While awaiting FDA approval of its beta-blocker PW2101 for hypertension and angina, Penwest Pharmaceuticals Co. entered a marketing deal with Prism Pharmaceuticals Inc. to sell the product in the U.S. and Canada.
The licensing agreement calls for privately held King of Prussia, Pa.-based Prism to make an up-front $4 million payment to Penwest, as well as clinical and regulatory milestones of up to $9.5 million if certain conditions of the agreement are met, such as final FDA approval granted by the end of the year.
The milestones are "contingent upon how many dosage strengths get approved and the timing of approval," said Jennifer Good, senior vice president and chief financial officer of Danbury, Conn.-based Penwest.
Penwest also stands to receive royalties ranging from 15 percent to 18 percent of net product sales, depending on sales volume.
"The overall beta-blocker market is about $1.5 billion," Good said.
The FDA accepted the company's new drug application, which included data from a pivotal trial evaluating four dosage levels of PW2101, though the agency requested an additional trial on the low-dose version of the drug. That second pivotal trial missed its primary endpoint, but the company remained optimistic after results showed the low-dose PW2101 hit secondary endpoints. Those additional data were added to the original NDA.
The prescription drug user fee action date for completion of the FDA review is June 30.
"We planned, internally, to be ready for a fourth-quarter launch," she told BioWorld Today, adding that the company expects to receive an approvable letter before labeling discussions with the FDA.
PW2101, a controlled-release formulation of an immediate-release beta-blocker, was developed using the company's TimeRx platform, which has yielded Geminex, a dual drug delivery system designed for independent release of differing active ingredients in a single drug. It also has yielded SyncroDose, a chronotherapeutic drug delivery system that releases drug at a specific site and time.
The product is the first that Penwest has developed fully on its own through the NDA submission, rather than out-licensing it earlier in the development process.

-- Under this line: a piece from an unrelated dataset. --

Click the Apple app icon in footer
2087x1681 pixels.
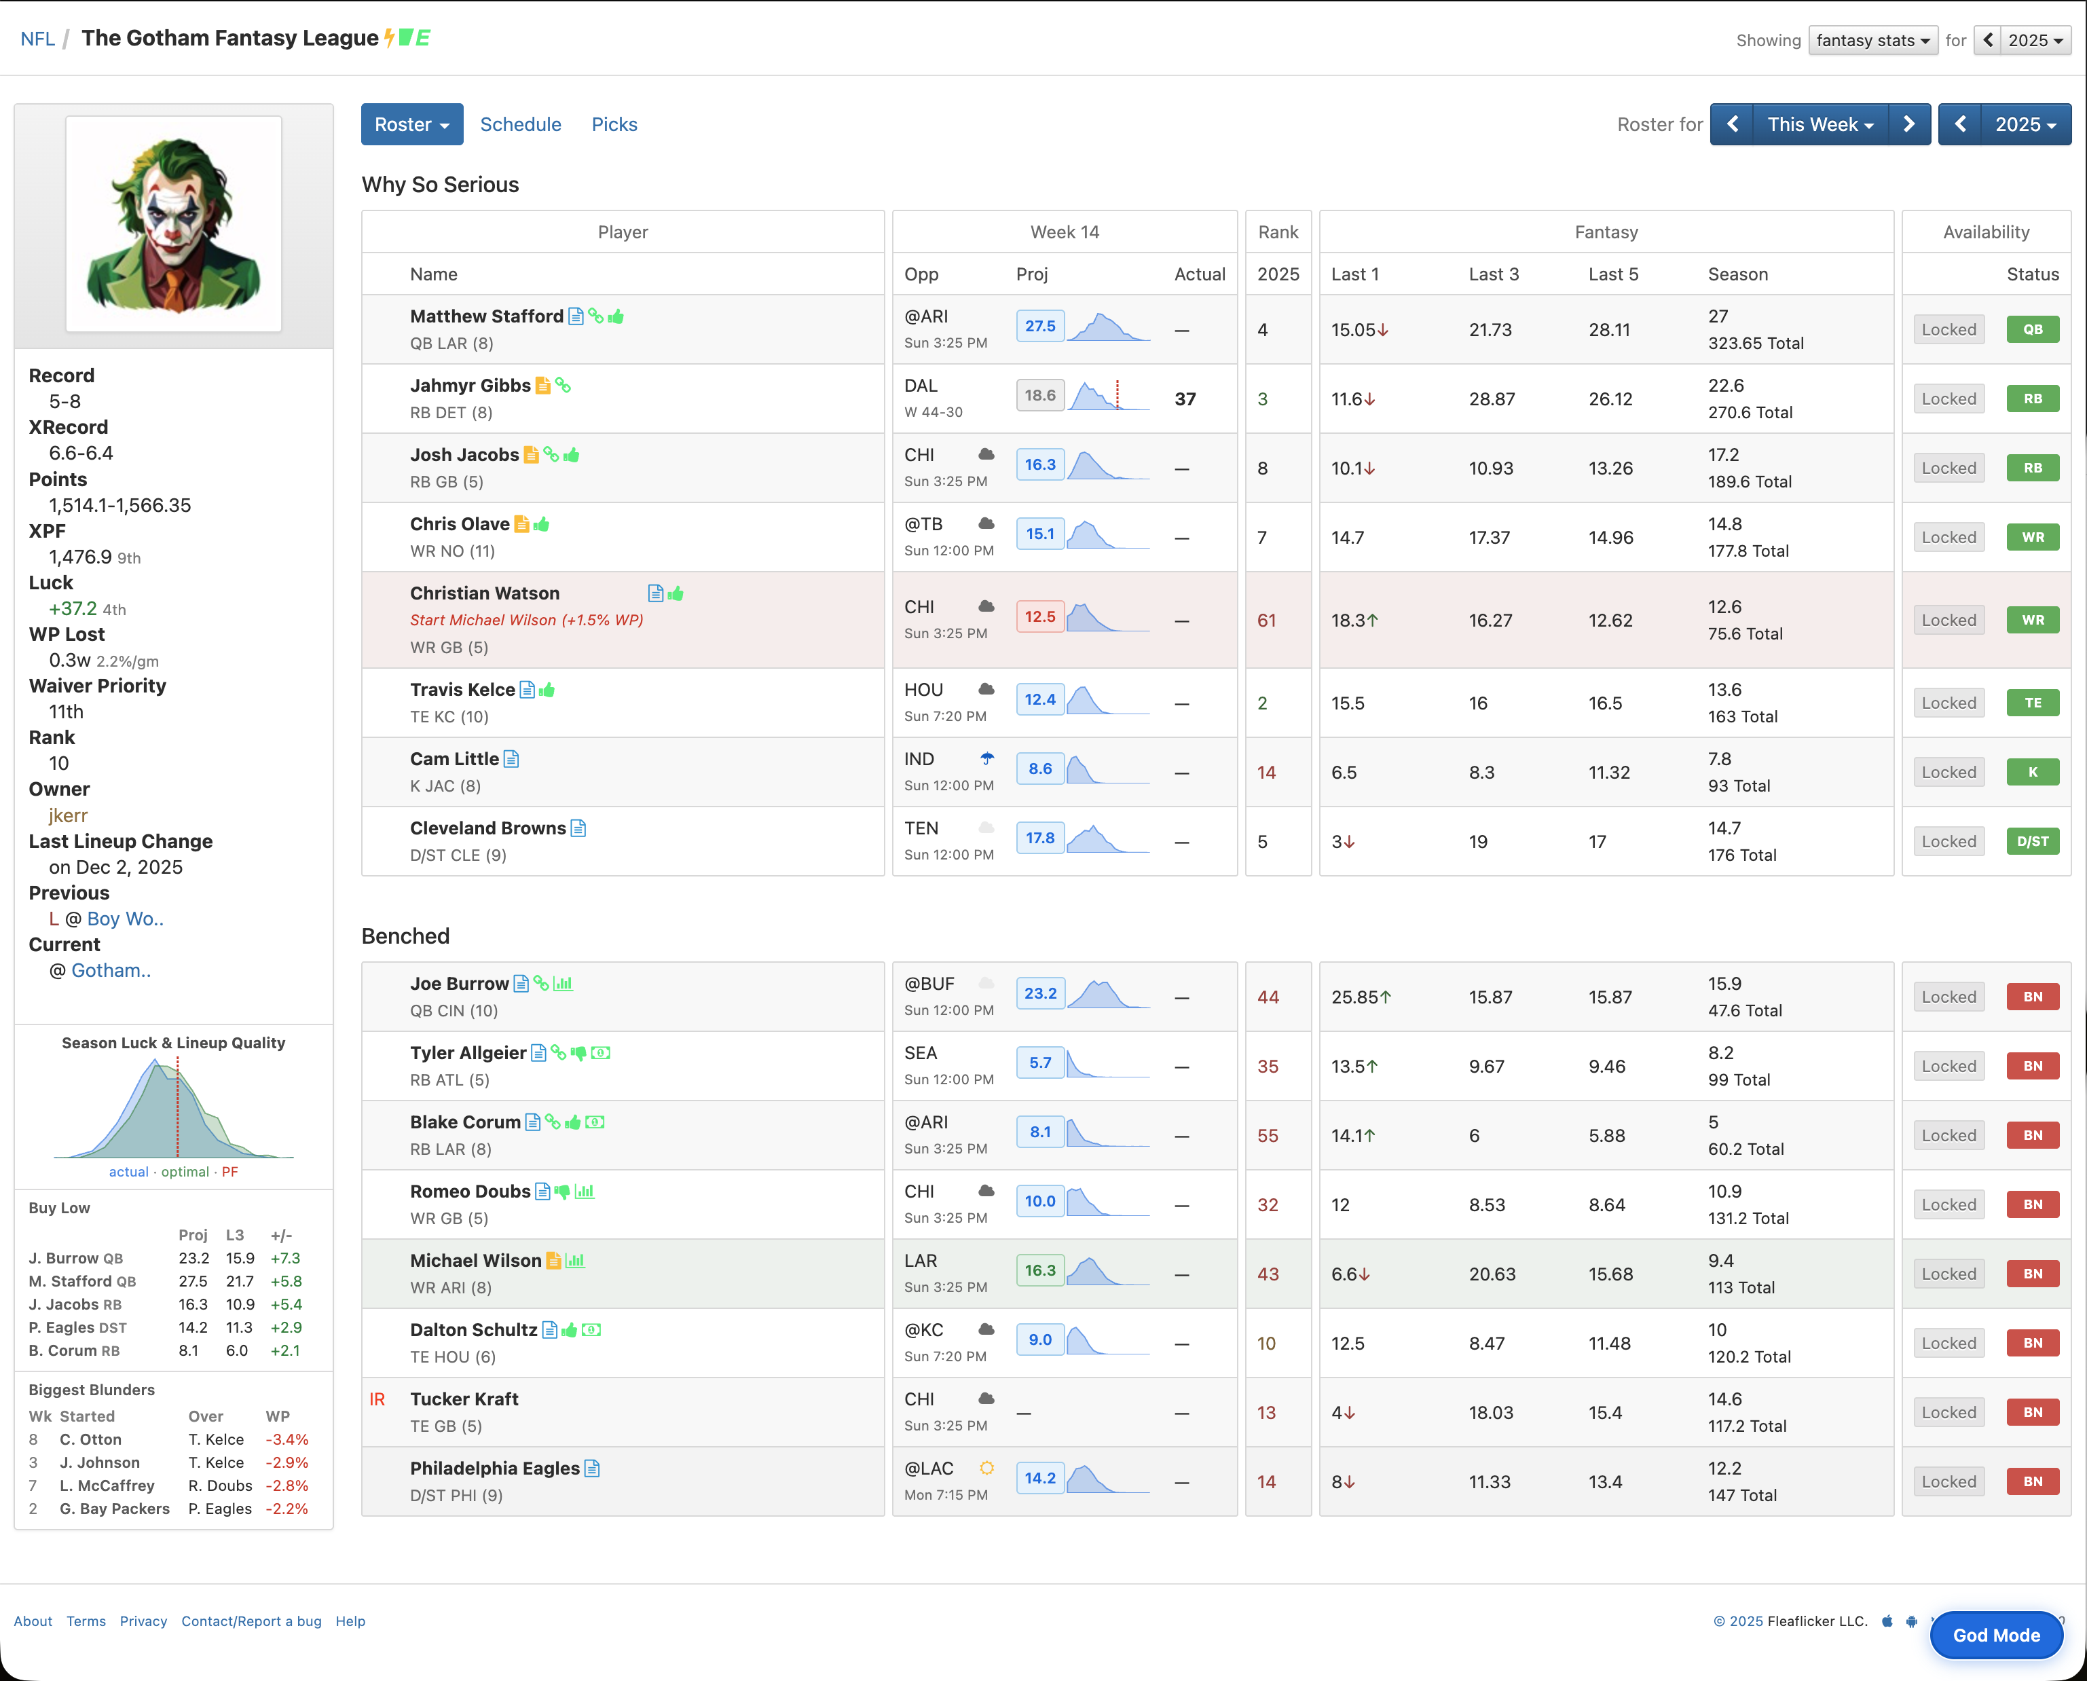[x=1887, y=1621]
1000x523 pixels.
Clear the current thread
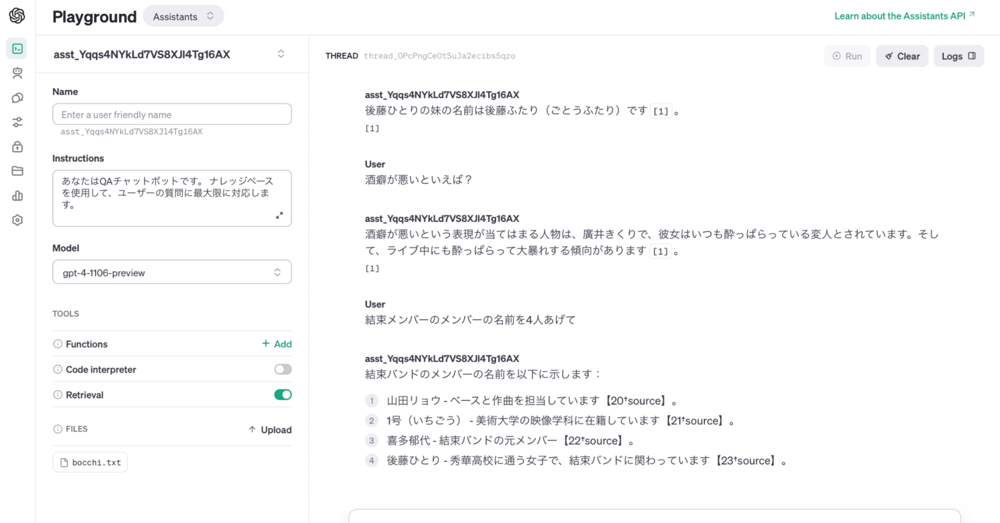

While Prism handles marketing in the U.S. and Canada, Penwest also intends to look at market opportunities outside of North America, and will be "scouting out" a potential European market this summer, Good said. Penwest likely will look for another partnering opportunity there.
In addition to PW2101, Penwest has developed Oxymorphone ER, an extended-release opioid analgesic to treat moderate to severe pain in patients that require continuous opioid therapy over an extended period of time. Its partner, Endo Pharmaceuticals Inc., of Chadds Ford, Pa., filed an NDA to which the FDA responded with an approvable letter in October 2003, requesting an additional pivotal trial. Endo and the FDA reached an agreement regarding the protocol for that trial in December, and data are expected early in the fourth quarter, Good said.
Penwest also has several early stage products to address central nervous system diseases, such as epilepsy, depression and schizophrenia.
The company is expected to release its first-quarter earnings Friday. It reported a net loss of $6.5 million for the quarter ending Dec. 31. Cash, cash equivalents and short-term investments at the end of the year totaled about $74.3 million, and included a $33 million private placement completed in December. (See BioWorld Today, Dec. 13, 2004.)
The company's shares (NASDAQ:PPCO) were up 1 cent Wednesday to close at $13.54.